AIM LISTING PLANNED
SA PRIVATE air charter and leasing group, Norse Air, is preparing to list on London’s Alternative Investment Market (AIM). However, a secondary listing on the JSE’s AltX might also make sense for the company, whose footprint covers the continent. Norse Air is 43% owned by Lonrho and operates primarily in South Africa and Mauritius. It also operates in Gabon, Ghana, Ivory Coast, Madagascar, Mali and Mozambique, and outside the continent in Afghanistan and Singapore.
David Lenigas, joint executive chairman and chief executive of Lonrho, says: “We will be floating the business in London by the end of the year.” The group is likely to finalise the terms of the listing by end-July. Asked if it would make sense to have a secondary listing on the JSE, Lenigas said no decision had been taken on that.
Norse Air CEO Dave Avnit said a London listing was essential because most of its business was offshore. He said there had been plans for an AIM listing even before the arrival of Lonrho as a shareholder. “The Lonrho investment has assisted in executing the listing plan. We have a common approach and objective about the growth of this business,” said Avnit.
Lenigas said the group was Listing Norse Air to bring in foreign capital to boost the growth of the business. Lonrho paid $6m (R44m) in November last year for its interest in the company after receiving South African Reserve Bank approval.

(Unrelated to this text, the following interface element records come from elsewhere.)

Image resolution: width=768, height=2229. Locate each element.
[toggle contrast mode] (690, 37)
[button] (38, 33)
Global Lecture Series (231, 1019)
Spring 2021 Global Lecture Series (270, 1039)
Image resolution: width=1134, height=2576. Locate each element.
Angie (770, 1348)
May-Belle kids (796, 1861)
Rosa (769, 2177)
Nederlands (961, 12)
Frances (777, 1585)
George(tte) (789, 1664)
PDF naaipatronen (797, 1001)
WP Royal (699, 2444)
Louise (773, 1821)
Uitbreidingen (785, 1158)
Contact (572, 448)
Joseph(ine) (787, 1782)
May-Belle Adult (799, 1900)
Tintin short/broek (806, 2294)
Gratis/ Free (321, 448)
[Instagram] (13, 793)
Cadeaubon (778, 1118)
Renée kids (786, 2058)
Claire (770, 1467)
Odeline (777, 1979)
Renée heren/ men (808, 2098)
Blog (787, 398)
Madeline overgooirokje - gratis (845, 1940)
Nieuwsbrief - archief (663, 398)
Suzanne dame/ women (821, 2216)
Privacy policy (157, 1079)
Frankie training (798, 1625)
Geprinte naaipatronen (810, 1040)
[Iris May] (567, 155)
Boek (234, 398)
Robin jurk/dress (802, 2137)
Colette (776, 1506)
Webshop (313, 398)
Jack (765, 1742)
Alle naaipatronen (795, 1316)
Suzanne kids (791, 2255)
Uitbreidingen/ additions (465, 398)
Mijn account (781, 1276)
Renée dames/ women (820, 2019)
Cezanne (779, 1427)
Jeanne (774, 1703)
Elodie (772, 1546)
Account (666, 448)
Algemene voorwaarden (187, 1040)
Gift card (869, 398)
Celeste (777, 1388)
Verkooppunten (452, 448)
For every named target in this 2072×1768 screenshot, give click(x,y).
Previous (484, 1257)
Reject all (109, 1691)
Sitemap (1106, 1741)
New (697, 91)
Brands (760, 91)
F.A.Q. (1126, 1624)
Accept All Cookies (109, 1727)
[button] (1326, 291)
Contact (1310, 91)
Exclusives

Since then, Norse Air has secured lucrative contracts with the South African National Treasury and AngloGold Ashanti.
Treasury has re-awarded a two-year contract to Norse Air for hiring aircraft and helicopters to the SA Government. The contract, which will expire in February 2009, is worth about R25m. In February, Norse Air also clinched its biggest aviation contract, worth an annual $10m (R73m), with global gold producer AngloGold Ashanti. This contract, which will boost turnover by more than 40%, will require Norse Air to supply the gold miner with a Boeing 737 Quick Change aircraft to transport passengers and cargo to the group’s mines in Ghana and Mali.
Avnit says the AngloGold Ashanti contract should push Norse Air’s annual revenue to between $35m (R258m) and $40m (R295m).
Norse Air has operated aircraft for the International Red Cross, the United Nations and the World Food Programme.